In the early 1970s, Marlon Brando experienced a career resurgence thanks to his Oscar-winning turn as Don Vito Corleone in The Godfather and his Oscar-nominated role in the highly controversial Last Tango in Paris. Suddenly, after a decade of being on the outs in Hollywood thanks to his difficult and often bizarre behaviour, Brando was once again revered as the greatest of all time.
It was during this period that Brando began to pay attention to the rise of another young Hollywood hellraiser whose talents were undeniable, but whose behaviour raised question marks. This star was offered the role of Michael Corleone in The Godfather but turned it down as he wasn’t of Italian-American descent. Instead, he chose to make seminal counter-culture movies like Easy Rider, Five Easy Pieces, and The Last Detail, all while reportedly fueled by cocaine or high on marijuana.
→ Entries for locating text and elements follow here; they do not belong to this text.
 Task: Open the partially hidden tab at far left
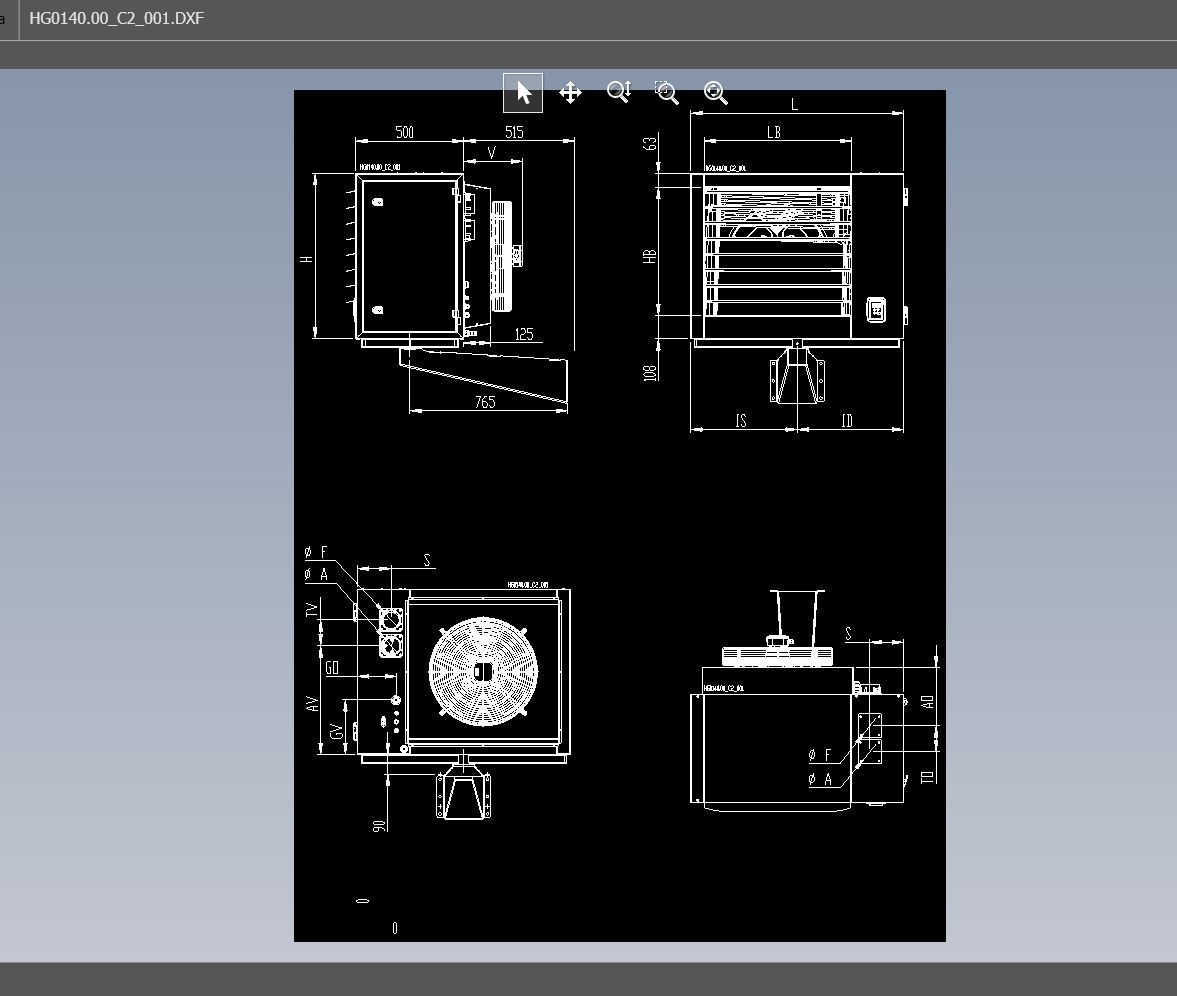tap(4, 19)
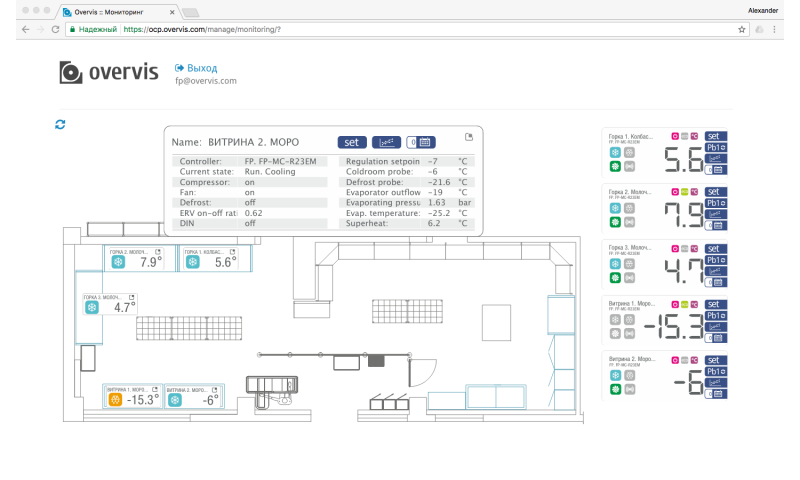The width and height of the screenshot is (800, 480).
Task: Click orange defrost icon on Витрина 1 tile
Action: 116,400
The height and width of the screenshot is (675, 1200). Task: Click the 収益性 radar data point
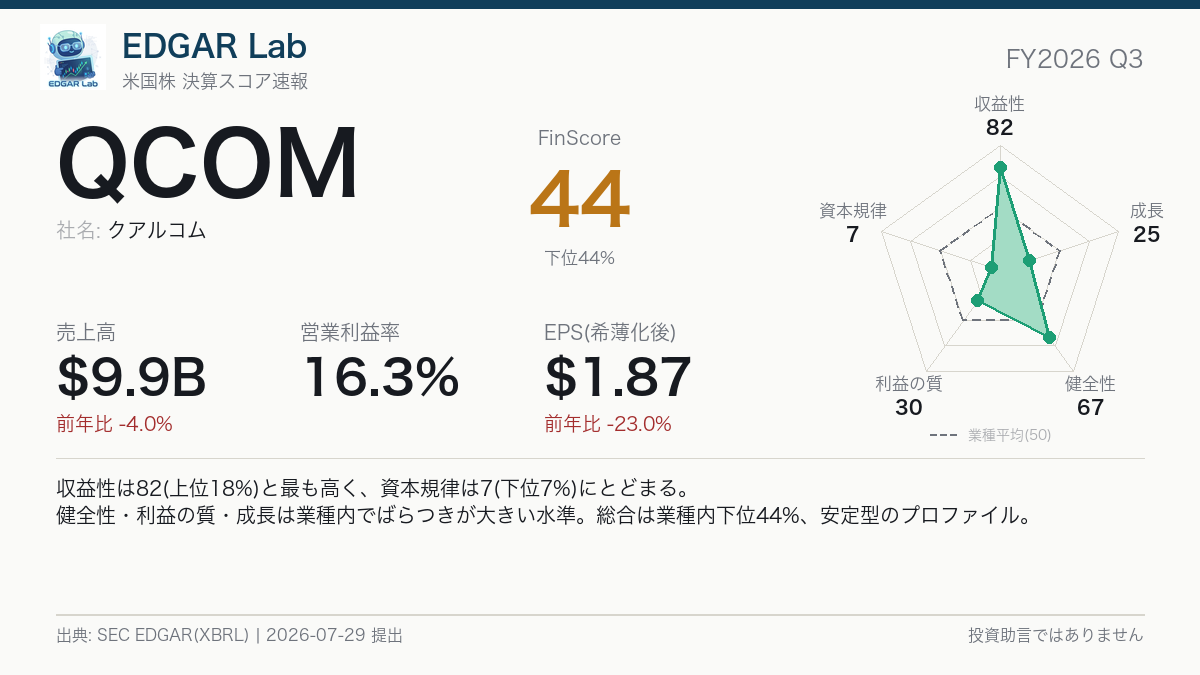[x=999, y=167]
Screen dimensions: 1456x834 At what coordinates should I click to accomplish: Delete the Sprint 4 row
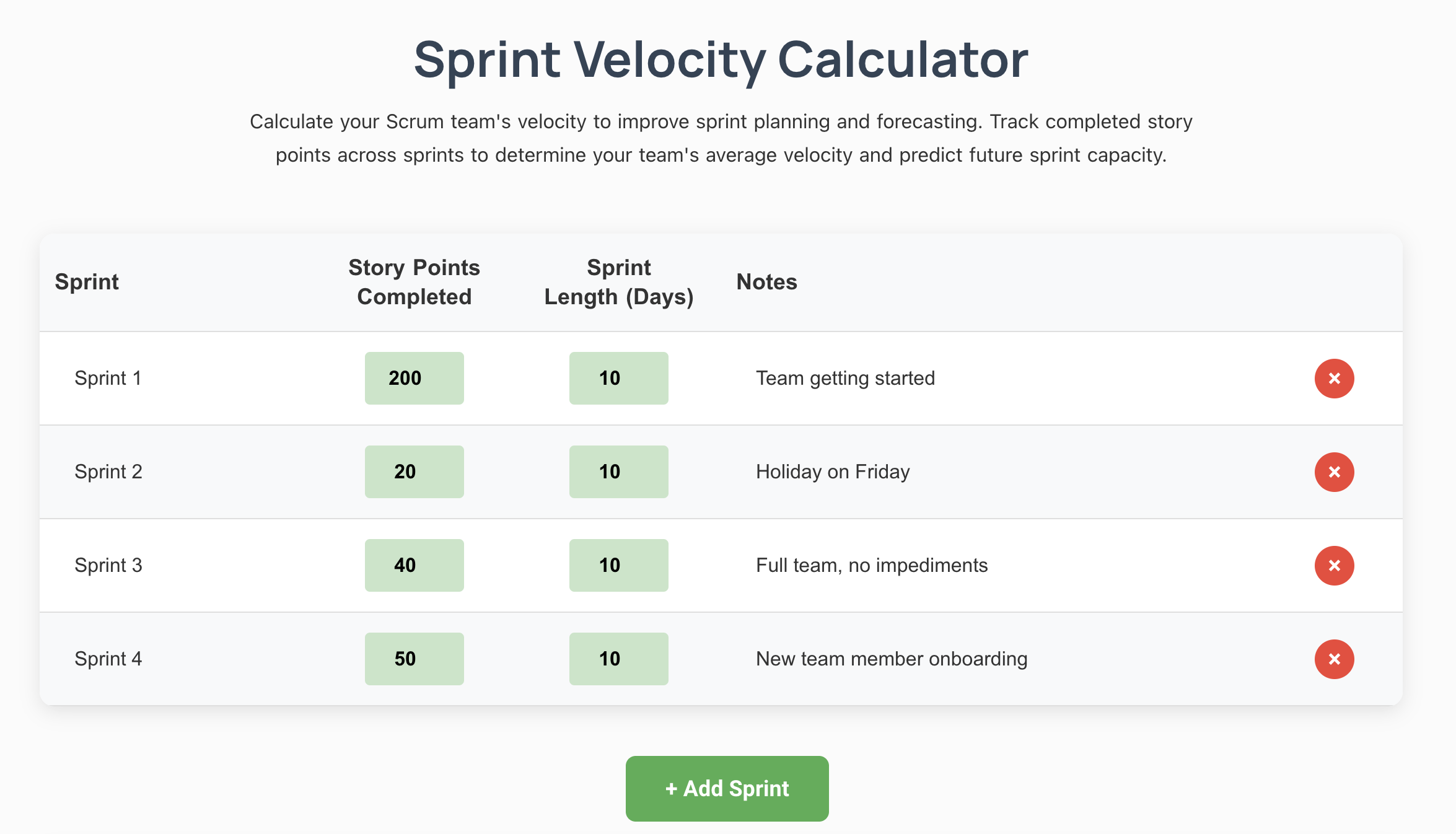click(1334, 659)
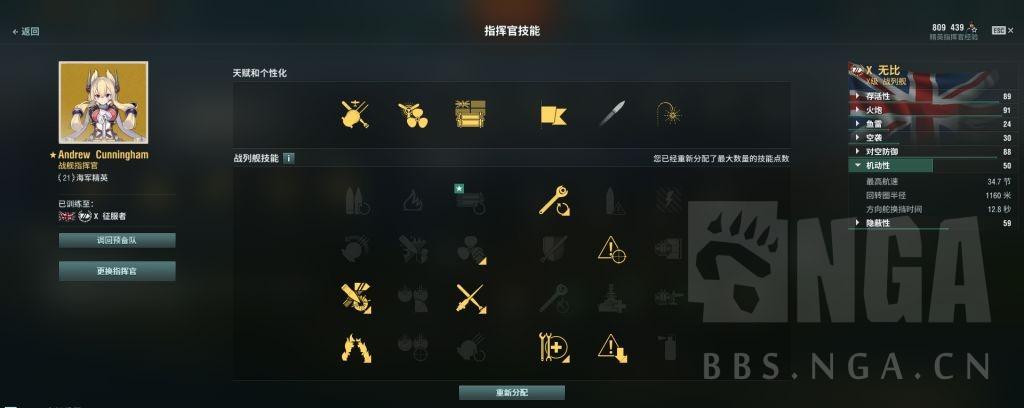Click the 调回预备队 button
The image size is (1024, 408).
click(x=117, y=240)
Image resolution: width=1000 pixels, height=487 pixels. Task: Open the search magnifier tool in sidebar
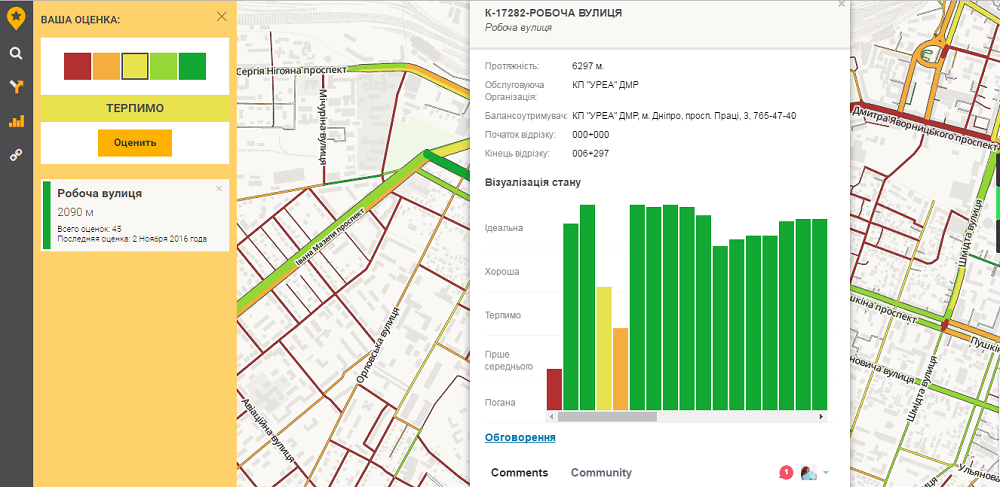coord(15,54)
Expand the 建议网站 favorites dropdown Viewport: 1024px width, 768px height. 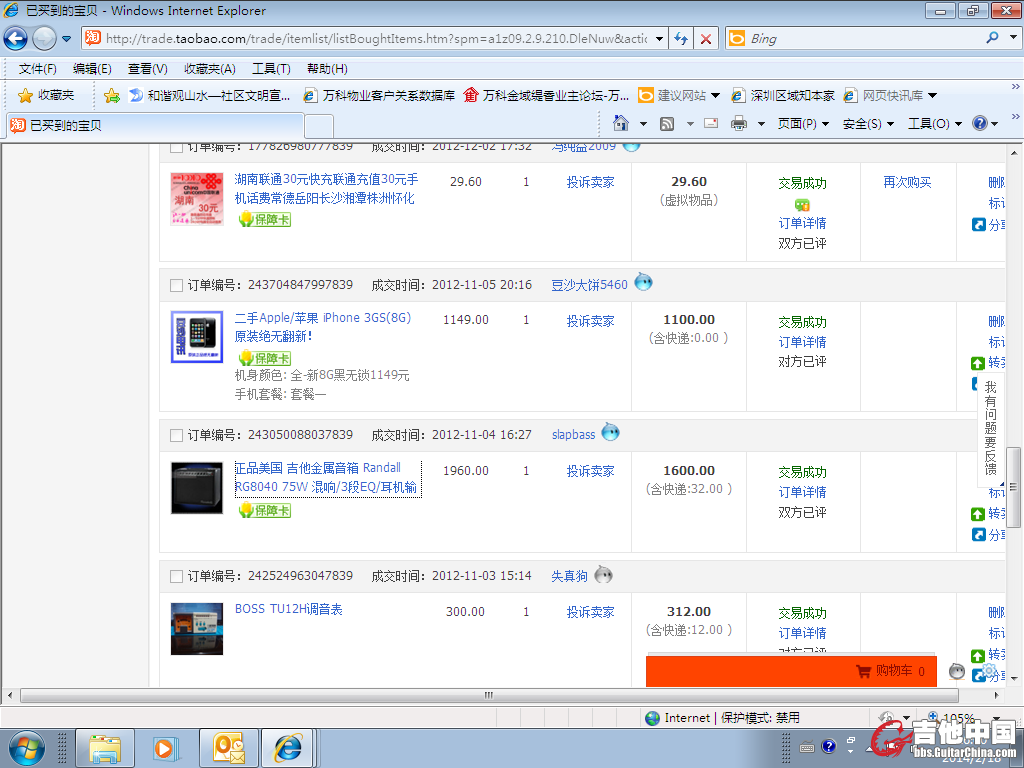[680, 95]
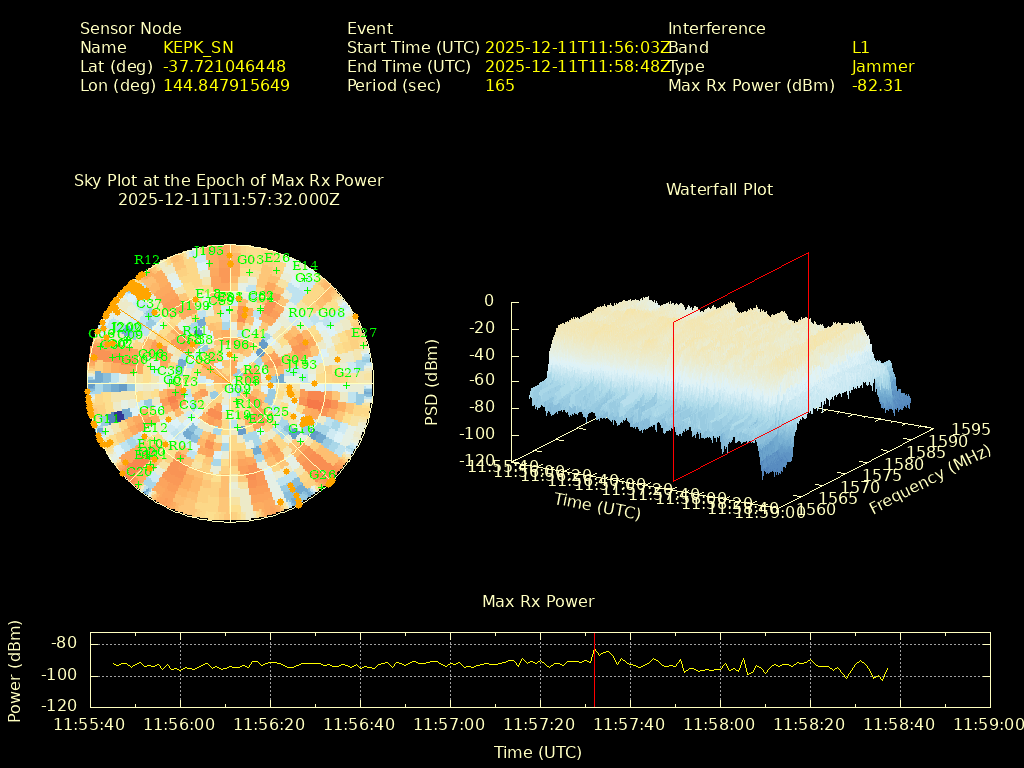
Task: Select the G27 satellite marker
Action: pos(347,385)
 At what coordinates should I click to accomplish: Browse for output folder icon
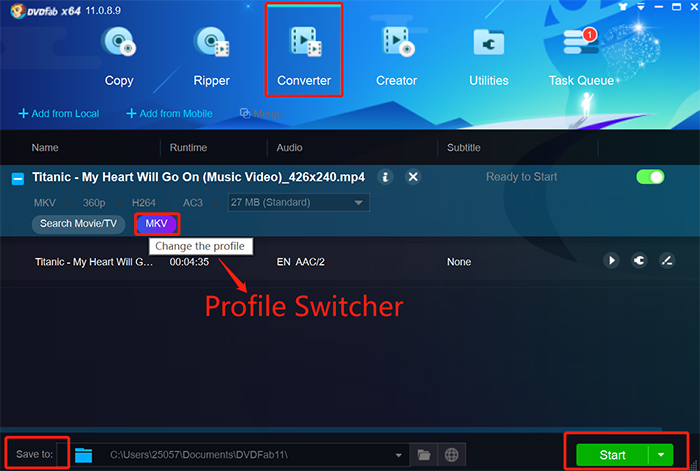[424, 455]
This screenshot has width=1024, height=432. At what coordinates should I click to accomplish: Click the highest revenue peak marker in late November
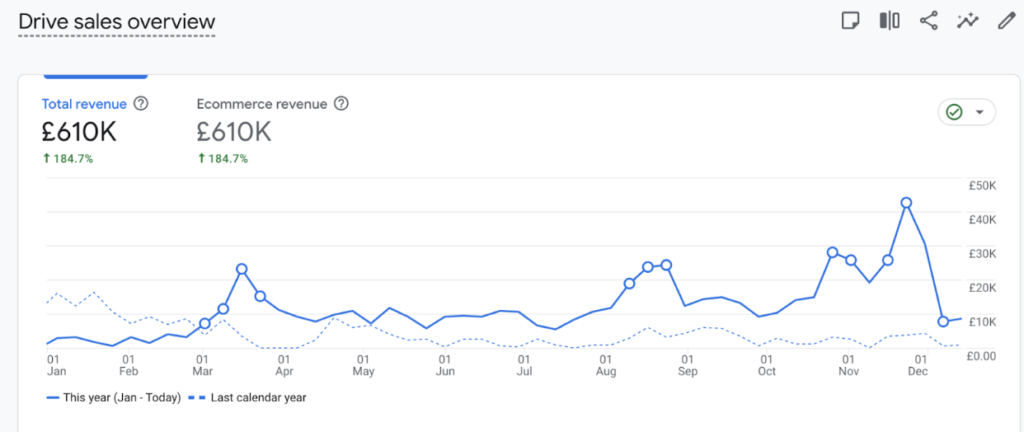(906, 203)
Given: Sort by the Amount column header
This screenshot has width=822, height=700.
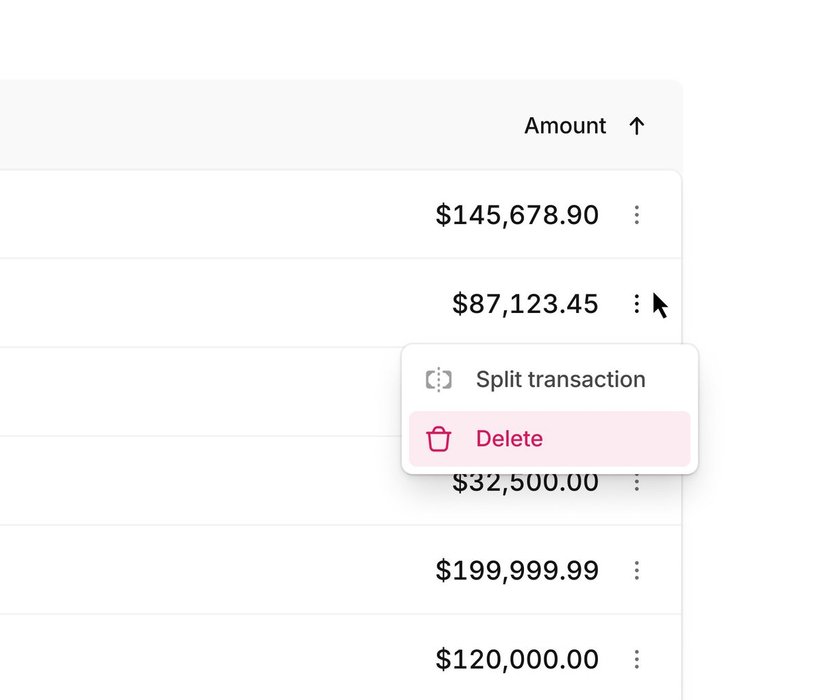Looking at the screenshot, I should (x=565, y=126).
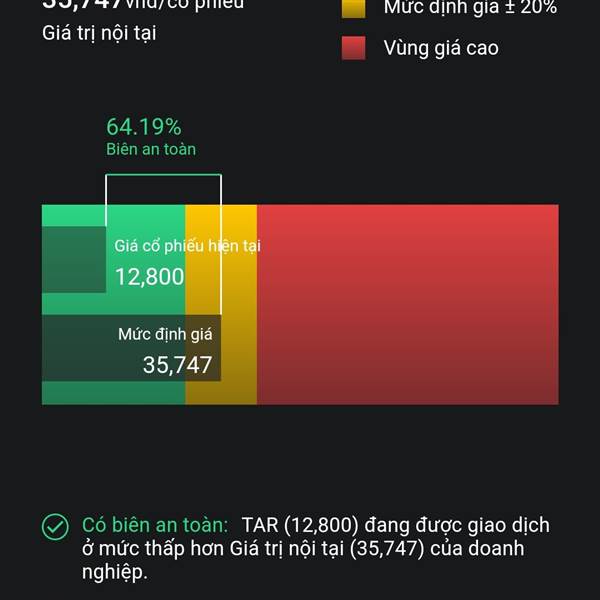Click the 64.19% margin of safety value

(143, 127)
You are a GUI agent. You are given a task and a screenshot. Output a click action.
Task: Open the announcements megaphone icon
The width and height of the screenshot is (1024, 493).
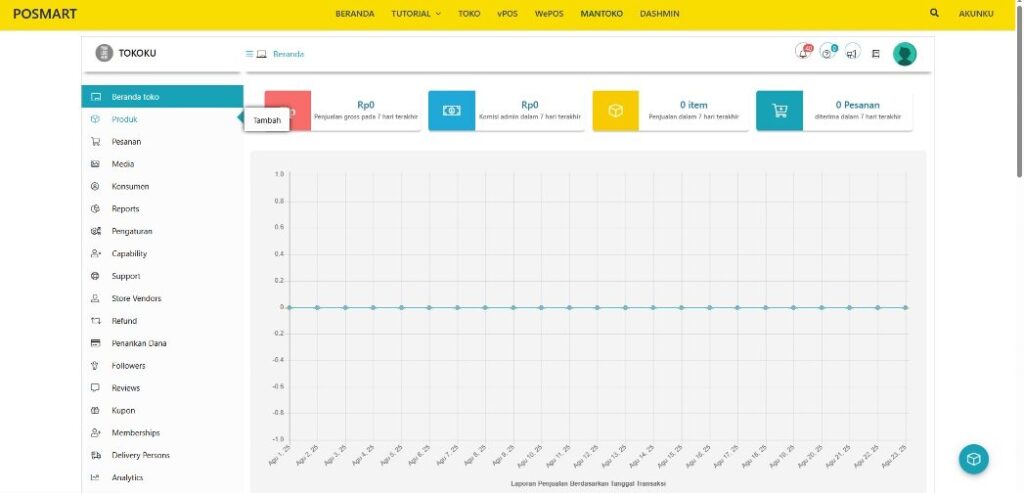(x=852, y=53)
This star was, of course, the legendary Jack Nicholson, and Brando was immediately wary of the prodigiously gifted, yet seemingly uncontrollable, young actor. Imagine his shock, then, when Nicholson moved in next door to him in Los Angeles. Their houses were so close, in fact, that they shared a gate, and Nicholson revealed that Brando wasn’t exactly thrilled when he first introduced himself as his new neighbour.
“At first, he thought of me as a threat to his home,” Nicholson once admitted to The Bulletin. “He was strictly against dope, and he thought I was a criminal.”
Indeed, in this era, Brando wasn’t entirely wrong. Nicholson was taking a hell of a lot of drugs back then, claiming it was a way to unlock his creativity while writing screenplays, although they certainly helped make his debauched house parties a lot more fun, too. The Chinatown star didn’t just stop at cocaine and marijuana, either. His tastes ran a lot more hallucinatory than that, and he would regularly take LSD, which biographer Marc Elliot claimed led to life-changing experiences such as believing “he had seen the face of God. He also had castration fantasies, homoerotic fantasies, and revelations about not being wanted as an infant.”
From Nicholson’s perspective, hearing that Brando was so wary of him was a real downer. After all, like most actors of his generation, he had grown up idolising the icon for his revolutionary performances. Brando was the kind of actor who quite literally changed the game and encouraged aspiring young hopefuls like Nicholson to try their hand at acting.
“When I was growing up in New Jersey, one of my summer jobs was working as an assistant manager of a local movie theatre,” Nicholson once told Rolling Stone. “I must have seen every performance of On the Waterfront, twice a night. You just couldn’t take your eyes off the guy. He was spellbinding.”
At this time, Brando may have had a reputation as an eccentric oddball who could be challenging to work with and had a penchant for mooning people on set, but none of his weird flourishes were the result of narcotics. In truth, he didn’t mess around with drugs at all. So, it’s understandable that he may have thought some drug-crazed maniac had moved in next door, and he was nervous about it.
Thankfully, Nicholson proved to Brando that taking drugs “was not my defining trait,” and after that, they became friends for the last 30 years of the ageing star’s life. “I learned he wasn’t nearly as reclusive or serious as people thought,” Nicholson mused. “We’d talk in the driveway like any other neighbours. Though I guess most neighbours don’t leave their underpants in your fridge.” Classic Brando.